Exercise aim: Please shift every coordinate in the answers by -133, and give the records again with their requests, from the line with "This screenshot has height=419, width=801." up to and including the line with "(x=138, y=158)".

++++++++++

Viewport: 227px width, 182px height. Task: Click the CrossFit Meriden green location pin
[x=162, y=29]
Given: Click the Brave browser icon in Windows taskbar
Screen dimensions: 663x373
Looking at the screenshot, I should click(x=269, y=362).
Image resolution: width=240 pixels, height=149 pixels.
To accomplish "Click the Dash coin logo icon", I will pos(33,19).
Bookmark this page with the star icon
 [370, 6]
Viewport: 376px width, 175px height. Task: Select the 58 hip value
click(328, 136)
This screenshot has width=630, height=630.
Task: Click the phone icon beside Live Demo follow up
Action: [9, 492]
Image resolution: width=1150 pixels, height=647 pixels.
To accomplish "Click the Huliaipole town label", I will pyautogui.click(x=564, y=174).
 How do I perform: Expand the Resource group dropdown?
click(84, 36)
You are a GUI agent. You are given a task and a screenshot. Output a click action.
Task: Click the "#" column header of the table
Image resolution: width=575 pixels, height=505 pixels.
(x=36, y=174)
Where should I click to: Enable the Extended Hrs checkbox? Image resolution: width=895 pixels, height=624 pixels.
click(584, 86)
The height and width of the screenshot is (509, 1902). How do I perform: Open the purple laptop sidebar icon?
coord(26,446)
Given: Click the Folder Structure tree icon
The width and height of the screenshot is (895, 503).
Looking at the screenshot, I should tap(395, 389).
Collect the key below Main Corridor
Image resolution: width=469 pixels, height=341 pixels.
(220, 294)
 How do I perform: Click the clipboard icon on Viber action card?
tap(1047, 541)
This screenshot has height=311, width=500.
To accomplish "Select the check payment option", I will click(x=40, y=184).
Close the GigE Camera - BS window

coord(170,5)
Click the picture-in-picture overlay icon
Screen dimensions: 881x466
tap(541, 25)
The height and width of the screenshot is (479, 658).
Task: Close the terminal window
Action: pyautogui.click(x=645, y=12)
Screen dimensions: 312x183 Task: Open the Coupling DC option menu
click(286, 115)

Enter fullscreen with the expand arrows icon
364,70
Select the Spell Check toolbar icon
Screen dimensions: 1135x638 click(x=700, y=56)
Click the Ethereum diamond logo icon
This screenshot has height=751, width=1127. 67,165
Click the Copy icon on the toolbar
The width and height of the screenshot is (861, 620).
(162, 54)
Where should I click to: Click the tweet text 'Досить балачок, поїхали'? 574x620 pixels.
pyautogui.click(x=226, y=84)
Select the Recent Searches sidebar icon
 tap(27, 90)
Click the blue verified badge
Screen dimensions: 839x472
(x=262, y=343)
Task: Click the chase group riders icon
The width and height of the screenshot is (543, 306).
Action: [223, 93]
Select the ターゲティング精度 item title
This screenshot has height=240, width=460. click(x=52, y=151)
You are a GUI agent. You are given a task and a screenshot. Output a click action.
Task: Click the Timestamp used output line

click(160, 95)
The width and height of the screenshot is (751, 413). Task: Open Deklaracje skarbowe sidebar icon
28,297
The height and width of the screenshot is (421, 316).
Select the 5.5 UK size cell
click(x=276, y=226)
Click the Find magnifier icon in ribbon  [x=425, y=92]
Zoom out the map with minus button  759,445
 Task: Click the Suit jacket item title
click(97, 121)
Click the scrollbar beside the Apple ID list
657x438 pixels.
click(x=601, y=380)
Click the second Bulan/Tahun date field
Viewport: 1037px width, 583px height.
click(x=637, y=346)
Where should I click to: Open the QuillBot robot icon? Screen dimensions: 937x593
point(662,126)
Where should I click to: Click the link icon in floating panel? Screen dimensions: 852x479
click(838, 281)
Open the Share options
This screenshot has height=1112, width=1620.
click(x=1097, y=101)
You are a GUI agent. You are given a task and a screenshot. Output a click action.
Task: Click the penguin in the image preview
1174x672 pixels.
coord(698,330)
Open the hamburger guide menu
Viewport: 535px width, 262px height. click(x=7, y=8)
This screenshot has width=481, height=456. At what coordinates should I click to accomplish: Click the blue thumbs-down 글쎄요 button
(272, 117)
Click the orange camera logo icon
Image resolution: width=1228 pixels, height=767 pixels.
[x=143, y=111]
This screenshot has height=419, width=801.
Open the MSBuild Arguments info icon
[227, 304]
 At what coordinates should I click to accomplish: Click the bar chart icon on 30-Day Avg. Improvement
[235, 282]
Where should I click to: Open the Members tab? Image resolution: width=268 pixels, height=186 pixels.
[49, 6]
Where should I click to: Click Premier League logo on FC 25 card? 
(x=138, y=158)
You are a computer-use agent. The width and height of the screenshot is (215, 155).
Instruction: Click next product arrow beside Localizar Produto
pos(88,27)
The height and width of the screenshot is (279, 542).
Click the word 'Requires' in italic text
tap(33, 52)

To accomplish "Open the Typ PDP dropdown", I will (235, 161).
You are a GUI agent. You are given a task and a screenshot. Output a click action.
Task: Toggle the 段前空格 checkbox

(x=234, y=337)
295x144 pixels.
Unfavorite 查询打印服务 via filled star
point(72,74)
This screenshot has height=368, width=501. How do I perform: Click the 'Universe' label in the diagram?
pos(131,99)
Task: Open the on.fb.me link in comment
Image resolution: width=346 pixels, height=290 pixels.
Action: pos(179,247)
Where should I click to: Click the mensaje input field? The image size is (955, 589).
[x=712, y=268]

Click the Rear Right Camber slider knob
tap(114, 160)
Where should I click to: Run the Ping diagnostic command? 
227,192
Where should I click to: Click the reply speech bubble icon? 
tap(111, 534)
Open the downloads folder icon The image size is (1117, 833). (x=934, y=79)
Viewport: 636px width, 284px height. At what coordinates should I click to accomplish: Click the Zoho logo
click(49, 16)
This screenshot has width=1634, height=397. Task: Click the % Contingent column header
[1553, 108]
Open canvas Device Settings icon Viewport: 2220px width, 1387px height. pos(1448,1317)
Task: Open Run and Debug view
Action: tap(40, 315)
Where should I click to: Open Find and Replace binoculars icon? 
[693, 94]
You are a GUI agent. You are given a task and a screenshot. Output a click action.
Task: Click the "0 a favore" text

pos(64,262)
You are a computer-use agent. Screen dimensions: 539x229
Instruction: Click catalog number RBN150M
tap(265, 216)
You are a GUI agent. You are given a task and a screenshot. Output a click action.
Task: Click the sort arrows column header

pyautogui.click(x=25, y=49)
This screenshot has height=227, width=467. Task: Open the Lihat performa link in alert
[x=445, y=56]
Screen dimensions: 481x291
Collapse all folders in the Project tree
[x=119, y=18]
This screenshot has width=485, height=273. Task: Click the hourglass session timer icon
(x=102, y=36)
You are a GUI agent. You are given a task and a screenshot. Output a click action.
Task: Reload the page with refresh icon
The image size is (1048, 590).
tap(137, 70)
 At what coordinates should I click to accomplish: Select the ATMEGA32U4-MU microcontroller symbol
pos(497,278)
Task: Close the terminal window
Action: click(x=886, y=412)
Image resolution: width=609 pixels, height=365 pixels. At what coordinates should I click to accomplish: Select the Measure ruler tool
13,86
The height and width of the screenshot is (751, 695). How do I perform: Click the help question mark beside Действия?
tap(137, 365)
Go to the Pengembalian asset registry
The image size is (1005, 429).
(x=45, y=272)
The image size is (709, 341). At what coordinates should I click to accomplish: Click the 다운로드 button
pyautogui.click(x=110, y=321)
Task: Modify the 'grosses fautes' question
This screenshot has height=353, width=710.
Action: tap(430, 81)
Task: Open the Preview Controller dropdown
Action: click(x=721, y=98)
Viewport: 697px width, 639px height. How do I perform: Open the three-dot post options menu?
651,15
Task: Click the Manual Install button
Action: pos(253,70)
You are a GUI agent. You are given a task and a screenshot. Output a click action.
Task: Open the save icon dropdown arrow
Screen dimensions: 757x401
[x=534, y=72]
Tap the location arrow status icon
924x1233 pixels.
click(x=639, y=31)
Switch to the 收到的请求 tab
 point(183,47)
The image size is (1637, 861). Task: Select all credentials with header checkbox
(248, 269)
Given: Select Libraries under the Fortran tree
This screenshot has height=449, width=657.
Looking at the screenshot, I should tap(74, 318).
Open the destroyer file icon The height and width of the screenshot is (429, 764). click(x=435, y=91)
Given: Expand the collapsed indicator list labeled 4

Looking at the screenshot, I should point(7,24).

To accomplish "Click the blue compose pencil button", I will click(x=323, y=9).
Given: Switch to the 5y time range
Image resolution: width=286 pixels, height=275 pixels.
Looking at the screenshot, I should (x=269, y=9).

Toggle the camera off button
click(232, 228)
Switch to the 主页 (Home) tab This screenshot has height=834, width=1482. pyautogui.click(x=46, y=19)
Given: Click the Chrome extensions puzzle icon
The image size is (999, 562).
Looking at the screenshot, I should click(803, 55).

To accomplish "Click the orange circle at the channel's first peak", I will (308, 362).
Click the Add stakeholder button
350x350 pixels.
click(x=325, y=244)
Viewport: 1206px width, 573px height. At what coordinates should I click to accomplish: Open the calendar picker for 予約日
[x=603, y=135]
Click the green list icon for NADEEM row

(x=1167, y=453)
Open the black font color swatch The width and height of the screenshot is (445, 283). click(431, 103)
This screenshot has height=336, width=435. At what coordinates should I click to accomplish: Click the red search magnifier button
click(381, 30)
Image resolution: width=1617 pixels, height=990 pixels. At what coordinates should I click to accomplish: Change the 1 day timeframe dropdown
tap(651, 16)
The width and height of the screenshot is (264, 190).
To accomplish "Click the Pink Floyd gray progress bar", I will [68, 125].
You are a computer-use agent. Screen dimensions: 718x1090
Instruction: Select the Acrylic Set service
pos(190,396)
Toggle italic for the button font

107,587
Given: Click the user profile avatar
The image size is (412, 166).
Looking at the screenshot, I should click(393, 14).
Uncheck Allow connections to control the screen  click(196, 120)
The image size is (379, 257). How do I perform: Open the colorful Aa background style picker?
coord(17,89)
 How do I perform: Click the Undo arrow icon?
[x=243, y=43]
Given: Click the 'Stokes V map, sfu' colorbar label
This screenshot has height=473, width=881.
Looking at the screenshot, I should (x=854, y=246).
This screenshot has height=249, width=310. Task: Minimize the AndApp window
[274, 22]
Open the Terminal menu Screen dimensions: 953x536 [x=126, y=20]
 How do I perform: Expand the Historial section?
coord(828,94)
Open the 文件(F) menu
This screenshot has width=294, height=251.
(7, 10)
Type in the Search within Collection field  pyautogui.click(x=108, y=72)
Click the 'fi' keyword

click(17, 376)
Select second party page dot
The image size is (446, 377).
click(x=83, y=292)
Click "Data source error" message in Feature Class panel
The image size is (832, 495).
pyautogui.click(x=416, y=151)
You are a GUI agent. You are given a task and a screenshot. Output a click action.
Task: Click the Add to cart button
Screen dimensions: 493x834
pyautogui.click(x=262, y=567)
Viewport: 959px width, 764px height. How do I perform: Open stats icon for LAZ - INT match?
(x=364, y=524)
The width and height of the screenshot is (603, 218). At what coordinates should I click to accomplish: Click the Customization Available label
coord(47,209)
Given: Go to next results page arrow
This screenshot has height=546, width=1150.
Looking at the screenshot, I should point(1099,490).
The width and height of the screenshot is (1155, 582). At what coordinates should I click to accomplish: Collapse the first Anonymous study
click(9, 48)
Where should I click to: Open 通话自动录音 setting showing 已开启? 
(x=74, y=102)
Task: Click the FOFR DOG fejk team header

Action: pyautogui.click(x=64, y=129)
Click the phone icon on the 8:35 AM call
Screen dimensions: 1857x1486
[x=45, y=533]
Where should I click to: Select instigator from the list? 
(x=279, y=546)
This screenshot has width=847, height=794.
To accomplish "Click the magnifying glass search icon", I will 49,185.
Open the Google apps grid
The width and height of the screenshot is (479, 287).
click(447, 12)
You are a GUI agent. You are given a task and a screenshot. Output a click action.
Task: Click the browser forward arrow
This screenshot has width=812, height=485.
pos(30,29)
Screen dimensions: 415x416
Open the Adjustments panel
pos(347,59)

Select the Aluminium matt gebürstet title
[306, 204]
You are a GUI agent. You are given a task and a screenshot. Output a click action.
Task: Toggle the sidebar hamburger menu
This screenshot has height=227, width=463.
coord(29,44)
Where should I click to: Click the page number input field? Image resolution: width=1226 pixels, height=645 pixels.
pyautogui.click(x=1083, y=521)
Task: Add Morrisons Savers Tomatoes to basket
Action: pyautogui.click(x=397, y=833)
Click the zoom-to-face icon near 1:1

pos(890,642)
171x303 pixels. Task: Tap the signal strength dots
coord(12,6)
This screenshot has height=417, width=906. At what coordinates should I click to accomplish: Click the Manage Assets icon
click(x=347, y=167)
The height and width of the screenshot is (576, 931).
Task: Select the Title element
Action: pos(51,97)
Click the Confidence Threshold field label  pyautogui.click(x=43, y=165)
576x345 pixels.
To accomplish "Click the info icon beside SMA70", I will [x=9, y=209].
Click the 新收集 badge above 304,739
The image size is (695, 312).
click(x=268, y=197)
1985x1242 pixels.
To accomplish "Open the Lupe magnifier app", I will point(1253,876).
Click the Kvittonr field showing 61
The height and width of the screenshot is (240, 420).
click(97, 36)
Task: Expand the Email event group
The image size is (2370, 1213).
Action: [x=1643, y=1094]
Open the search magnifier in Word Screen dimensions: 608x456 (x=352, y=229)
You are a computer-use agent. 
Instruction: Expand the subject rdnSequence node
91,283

++++++++++

Written response:
This screenshot has height=419, width=801.
Open the MSBuild Arguments info icon
[94, 171]
 At what coordinates should I click to accomplish: Click the bar chart icon on 30-Day Avg. Improvement
[102, 149]
Where should I click to: Open the Members tab? Image resolution: width=268 pixels, height=186 pixels.
[-84, -127]
Where should I click to: Click Premier League logo on FC 25 card? 
(x=5, y=25)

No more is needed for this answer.